Enfin, l’équipe de recherche s’est renseignée auprès de représentants du gouvernement jordanien au sujet du flux de financements internationaux pour le camp de Zaatari. Depuis 2015, le gouvernement jordanien, soutenu par l’ONU, publie régulièrement des Plans de réponse jordaniens indiquant les besoins de « résilience » (pour le pays entier) et les « besoins des réfugiés » (à la fois dans les camps et dans les communautés d’accueil). Ces plans incluent une évaluation des coûts des services WASH, mais pas les dépenses. En outre, ils ne font pas toujours la distinction entre les deux camps. Le gouvernement jordanien n’a pas été capable de fournir des données isolées sur les flux de financement ou les dépenses.

L’analyse du document en ligne soulève des doutes concernant la capacité de l’UNICEF à accéder à des données fiables sur les dépenses afin de juger l’efficacité de sa propre réponse. L’évaluation indépendante commanditée par l’UNICEF sur les cinq premières années de son action en matière de services WASH en Jordanie, et confiée à l’International Solutions Group (ISG), a mis en exergue les points suivants :

« Ni UNICEF Jordanie ni le programme WASH n’effectue de suivi des dépenses à des fins de gestion. L’équipe en charge de l’évaluation n’a pas pu obtenir de documents attestant des dépenses par année, activité, composante du programme ou groupe bénéficiaire. En outre, le programme n’assure aucun suivi de ses coûts indirects ou généraux ni des dépenses administratives en lien avec le programme. Il est donc difficile d’identifier les ressources requises pour gérer et exécuter le programme ou pour le comparer à d’autres programmes similaires. »

Les évaluateurs estiment que le budget du programme WASH s’est établi autour de 355 millions USD entre 2013 et 2017. Ils en concluent que 63 % des dépenses totales sur la période ont été consacrées aux camps, par rapport aux réfugiés situés ailleurs dans le pays. L’évaluation n’a pas été en mesure de fournir des données isolées sur le coût de la fourniture des services WASH pour le camp de Zaatari seul.

Lignes de données>
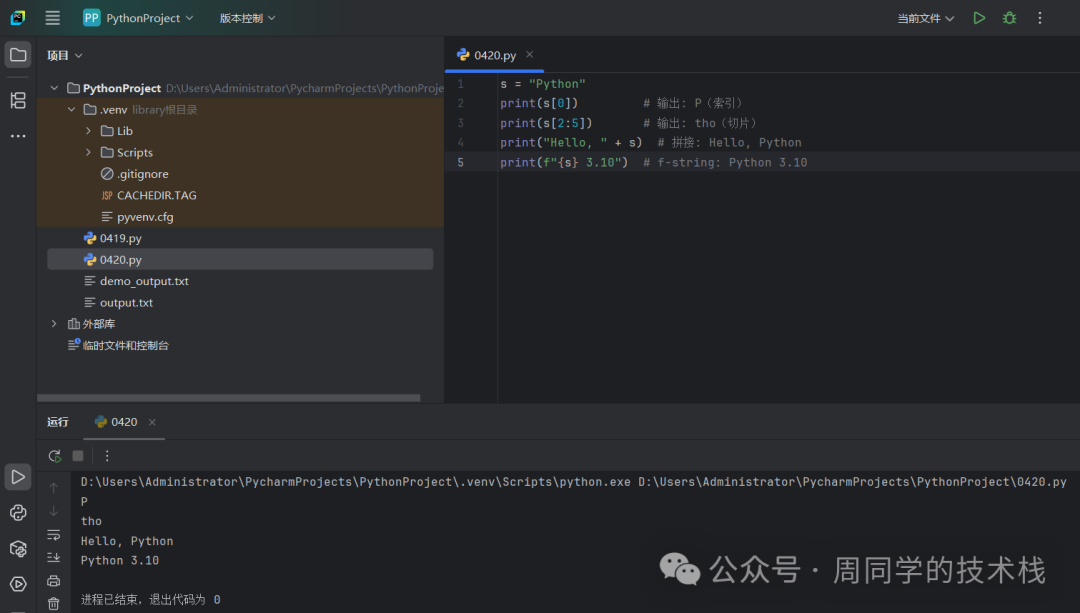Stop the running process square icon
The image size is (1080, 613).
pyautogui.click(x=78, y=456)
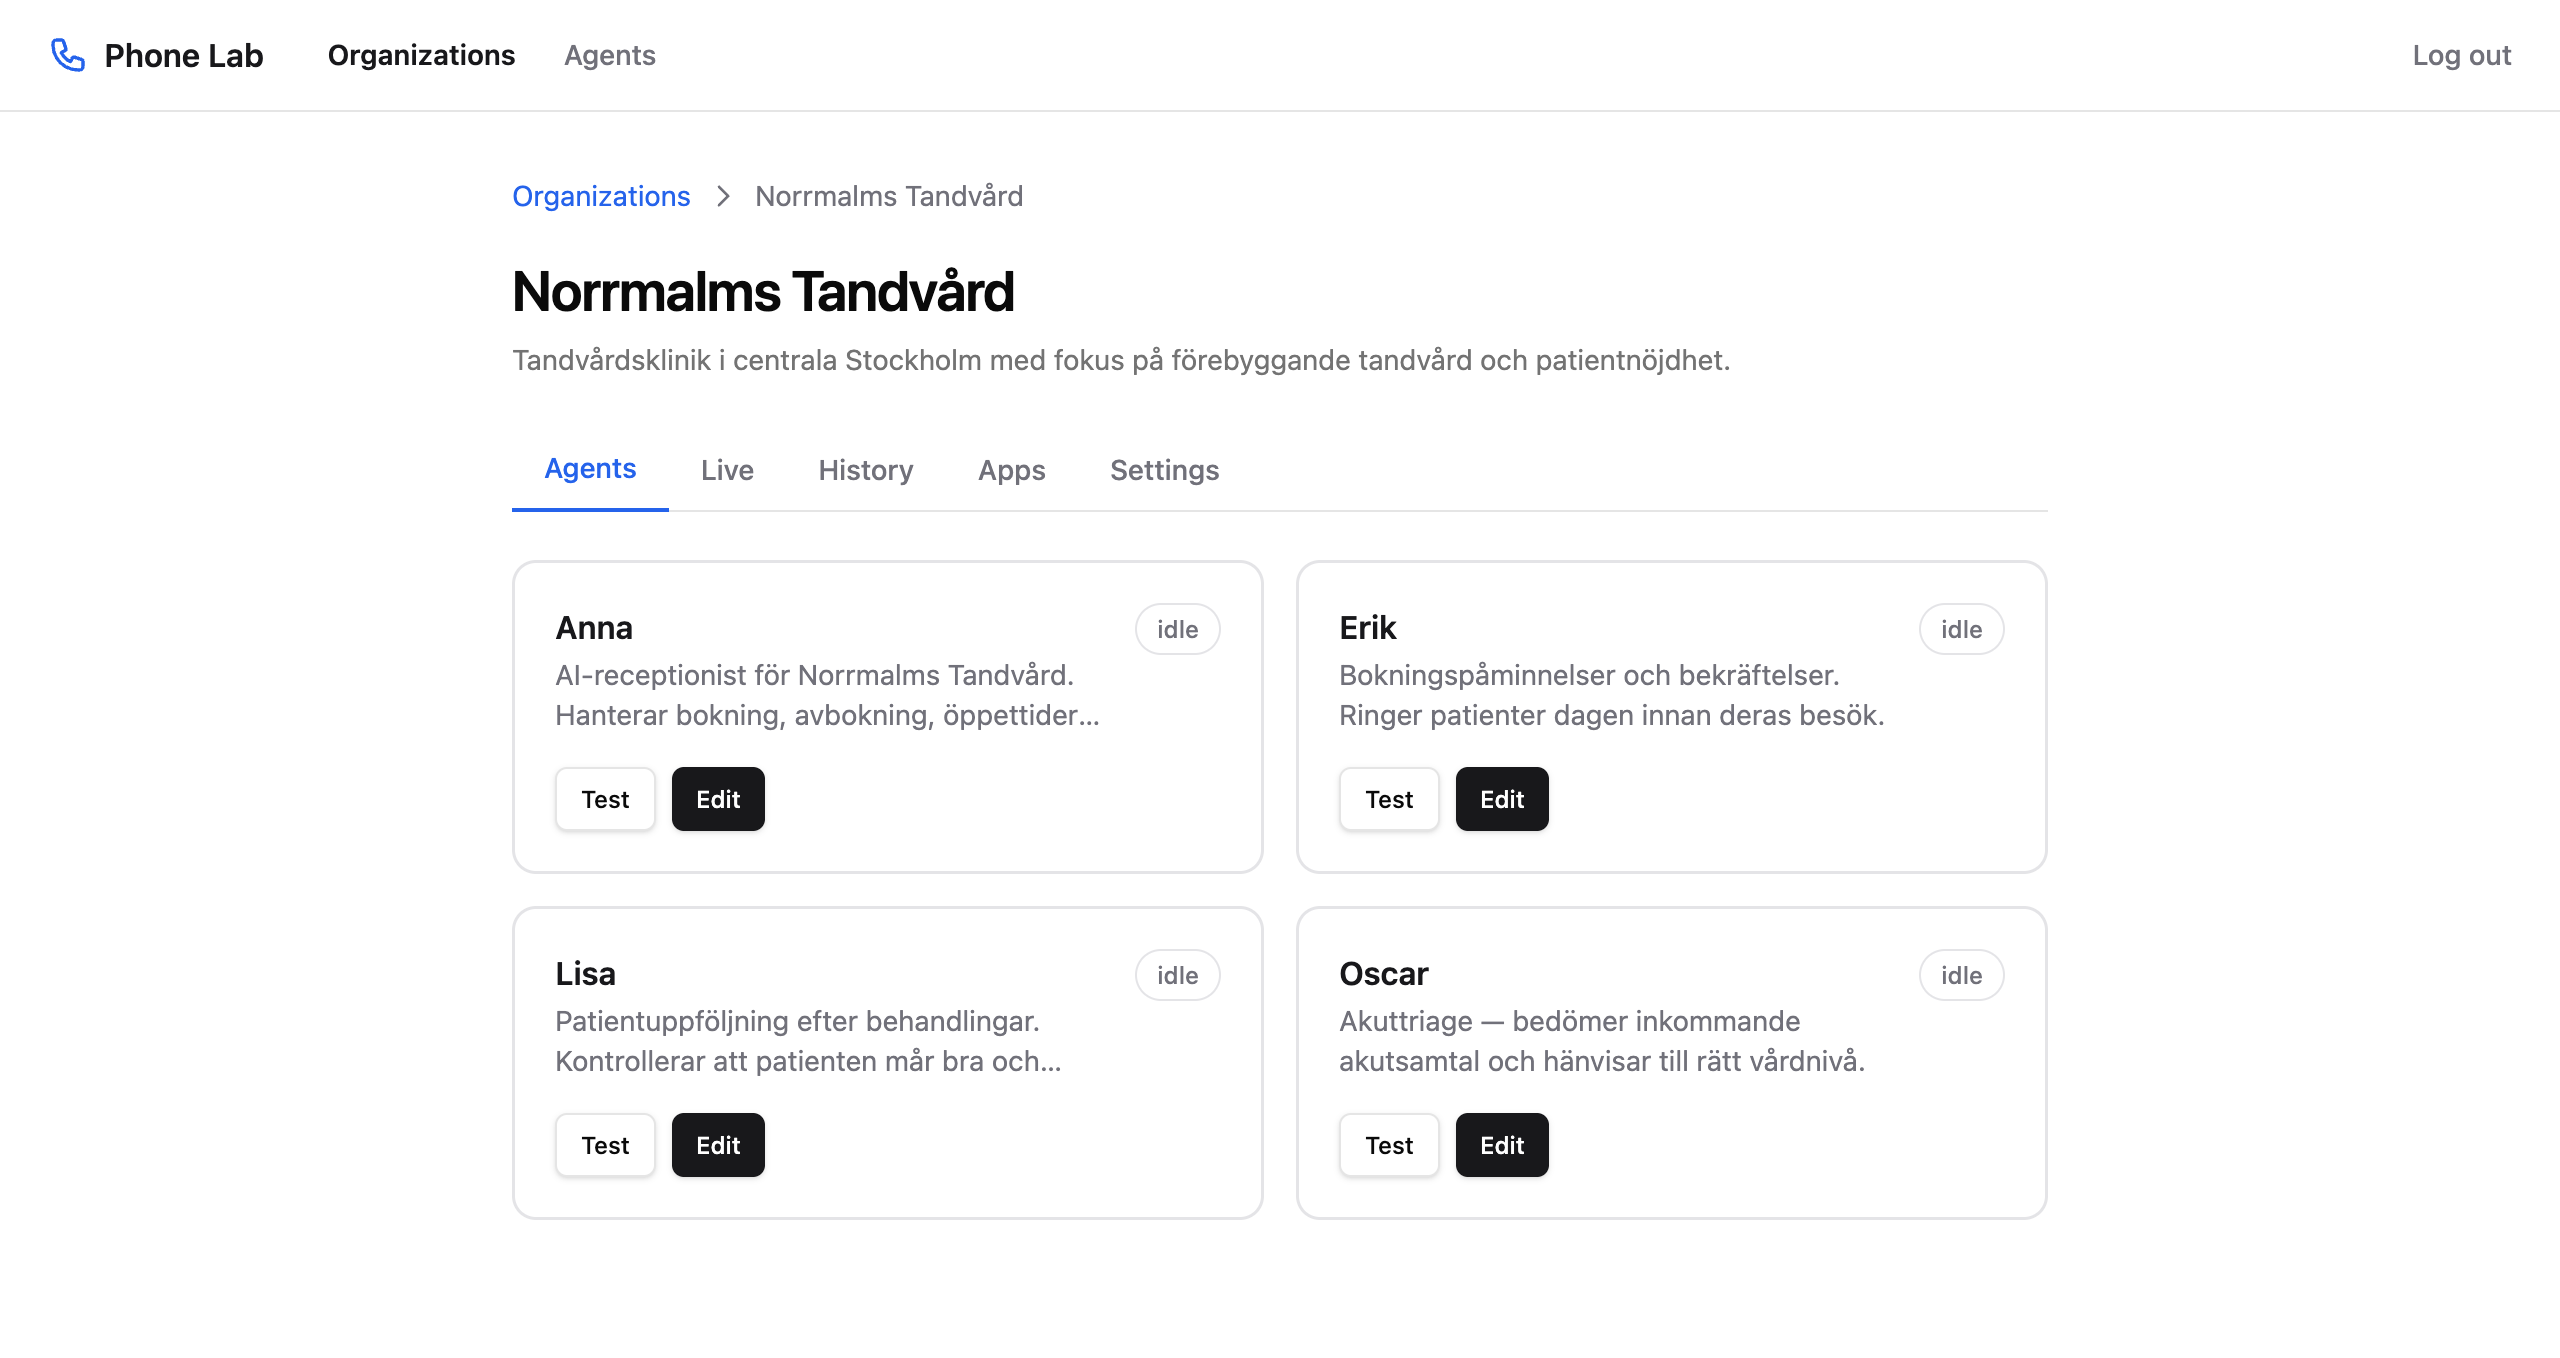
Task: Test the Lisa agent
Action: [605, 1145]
==
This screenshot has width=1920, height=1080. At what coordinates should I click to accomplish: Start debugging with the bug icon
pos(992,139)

Consigne A>
D'après l'extrait sur le financement du camp de Zaatari, à quel montant les évaluateurs estiment-ils le budget du programme WASH entre 2013 et 2017 ?
Consigne B>
Reformulez sous forme de liste le paragraphe de l'extrait sur le financement du camp de Zaatari qui commence par « Enfin, l'équipe de recherche », en conservant ses faits principaux.
Consigne C>
Poursuivez l'extrait sur le financement du camp de Zaatari à partir de sa dernière phrase.

Corrigé A>
Environ 355 millions USD.

Corrigé B>
- L'équipe de recherche a interrogé des représentants du gouvernement jordanien sur les financements internationaux destinés au camp de Zaatari.
- Depuis 2015, ce gouvernement, soutenu par l'ONU, publie des Plans de réponse jordaniens sur les besoins de « résilience » du pays et les « besoins des réfugiés », dans les camps comme dans les communautés d'accueil.
- Ces plans évaluent les coûts des services WASH sans en indiquer les dépenses, et ne distinguent pas toujours les deux camps.
- Le gouvernement n'a pu fournir aucune donnée isolée sur les flux de financement ou les dépenses.

Corrigé C>
Une deuxième évaluation menée par IQVIA, couvrant la période 2018-2022, ne contient que peu d’informations sur les dépenses. Elle indique que le budget global du programme WASH en Jordanie sur la période était de 139 millions USD, mais n’entre pas dans les détails. Le rapport fournit un tableau présentant les montants planifiés annuellement, comparés aux montants financés pour les quatre années du programme. Mais, étrangement, ni le total des montants planifiés ni le total des dépenses n’équivaut à 139 millions de dollars.

Enfin, l’équipe de recherche s’est tournée vers le portail de l’Initiative internationale pour la transparence de l’aide (IITA). L’IITA fournit une norme commune pour la publication d’informations en lien avec les programmes d’aide humanitaire et héberge un portail en ligne pour stocker les données.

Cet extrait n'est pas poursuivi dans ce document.